● **Excerpt to read**:
:::::
Now that copper prices have recovered (copper recently hit
eight-year highs of $1.40) and inventories have declined
sharply, Codelco announced that it sold 75 percent
(150,000 tons) of its stockpile (to China).
There is no way to praise Codelco management enough for
a magnificent performance. It was the mining industry's
grand-slam of the decade.
Not only did the company make a killing on its brilliant
strategy (around $200 million in inventory profits), it behaved
as a miner should behave when faced with unsatisfactorily
low prices for its product. Instead of dumping more product
on the market through hedging and forward selling or
increasing production when prices are low, Codelco
withheld and trimmed production until prices improved.
I hope the silver mining and resource companies learn from
and follow Codelco's lead. It's a good idea whose time has
come.
I'd like to offer a constructive solution to the silver miners
and resource companies that will potentially offer great
benefit to their shareholders.
Investors in silver companies recently have enjoyed outsized
gains. (In the interest of full disclosure, I have had and do
have interests in silver companies.) It appears to me that
most of the gains in silver share prices have come as a
result of anticipated increases in the price of silver. I say
this because the rise in the price of silver to date has not
resulted in any earnings to speak of for the silver miners.
:::::
● **Supplied material**:
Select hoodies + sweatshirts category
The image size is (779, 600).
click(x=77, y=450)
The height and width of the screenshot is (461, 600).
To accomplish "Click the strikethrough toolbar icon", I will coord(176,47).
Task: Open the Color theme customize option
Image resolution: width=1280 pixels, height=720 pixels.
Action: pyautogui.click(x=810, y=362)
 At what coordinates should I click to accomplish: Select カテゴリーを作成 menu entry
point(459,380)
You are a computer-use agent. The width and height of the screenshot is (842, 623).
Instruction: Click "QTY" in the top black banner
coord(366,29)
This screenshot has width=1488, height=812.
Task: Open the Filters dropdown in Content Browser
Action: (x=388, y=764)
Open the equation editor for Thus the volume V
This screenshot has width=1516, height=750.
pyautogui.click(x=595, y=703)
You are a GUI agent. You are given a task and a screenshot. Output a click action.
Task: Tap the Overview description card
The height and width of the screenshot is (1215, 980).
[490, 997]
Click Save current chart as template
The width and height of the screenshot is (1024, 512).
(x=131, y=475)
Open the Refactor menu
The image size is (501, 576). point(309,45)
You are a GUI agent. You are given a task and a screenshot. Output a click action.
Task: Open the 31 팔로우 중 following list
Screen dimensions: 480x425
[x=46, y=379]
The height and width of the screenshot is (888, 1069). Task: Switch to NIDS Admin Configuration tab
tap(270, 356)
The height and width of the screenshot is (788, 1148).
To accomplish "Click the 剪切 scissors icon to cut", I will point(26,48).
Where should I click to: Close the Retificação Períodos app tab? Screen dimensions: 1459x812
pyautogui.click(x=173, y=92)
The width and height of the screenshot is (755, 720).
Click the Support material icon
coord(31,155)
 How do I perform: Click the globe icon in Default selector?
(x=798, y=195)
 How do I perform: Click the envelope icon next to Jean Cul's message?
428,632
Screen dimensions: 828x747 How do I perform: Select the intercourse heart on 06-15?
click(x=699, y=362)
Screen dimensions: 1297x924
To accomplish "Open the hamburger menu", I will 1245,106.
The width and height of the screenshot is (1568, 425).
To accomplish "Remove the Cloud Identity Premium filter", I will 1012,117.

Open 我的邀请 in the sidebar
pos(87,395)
:::::
● **What to do**:
• 1. Rewrite the commentary on Codelco and the silver miners from "Now that copper" up to and including "stockpile (to China).", putting "reserves" wherever "stockpile" appears.
• 2. Translate this sentence from the commentary on Codelco and the silver miners into Spanish: "It was the mining industry's grand-slam of the decade."
• 3. Carry on the commentary on Codelco and the silver miners from its last sentence.

● **Task answers**:
• 1.
Now that copper prices have recovered (copper recently hit
eight-year highs of $1.40) and inventories have declined
sharply, Codelco announced that it sold 75 percent
(150,000 tons) of its reserves (to China).

• 2. Fue el gran golpe de la década para la industria minera.

• 3.
Even at $7 per ounce and the highest prices in six years,
it would appear that most primary silver miners, like
Coeur d'Alene (CDE), Hecla (HL), and Pan American
Silver (PAAS), will be reporting profits for the current quarter
of mere pennies per share. Clearly, if the silver miners hope
to earn large amounts, we must have sharply higher silver
prices.
My solution will help create a true free market price for silver.
The solution is simple: Just follow Codelco's lead.
Producers, like CDE, HL and PAAS should withhold one
quarter's worth of silver production from the market. Resource
companies like Apex Silver, and others flush with cash, should
buy the equivalent of one quarter's anticipated production.
This production should be withheld until the COMEX silver
short position is in line with the short position of all other
traded commodities.
To be fair, similar solutions have been suggested before
by others. For instance, Jason Hommel made a recent
suggestion that the silver miners should invest all, or
most, of their corporate cash in real silver. This was too
radical an idea for the miners, although it should be
pointed out that had they followed Hommel's suggestion,
immense profits would have resulted. And since then the
silver companies have raised staggering amounts of
corporate cash.
My solution is not radical and it's easy to do. We're not
talking a lot of money, because silver's so cheap. In fact,
some silver companies could decide to withhold more than
one quarter's production. More importantly, for the first
time in decades, the silver mining companies are actually
able to do it. That's because they are flush with cash
arising from a flood of recent share offerings (common
stock and convertible debentures).
Withholding a quarter's worth of silver production would be
a piece of cake financially. It would also be a tremendous
service and reward to shareholders, the real owners of the
companies. And please consider: In this age of ultra-low
cost money, there is little real damage in the loss of 1
percent short-term interest returns.
Let me give you some examples of just how affordable this
would be for the silver companies.
Coeur d'Alene Mining Corp. has more than $250 million in
the corporate till and would only be temporarily denied the
revenue of one-tenth of that amount, or $25 million, if it
held one quarter's worth of silver production off the market.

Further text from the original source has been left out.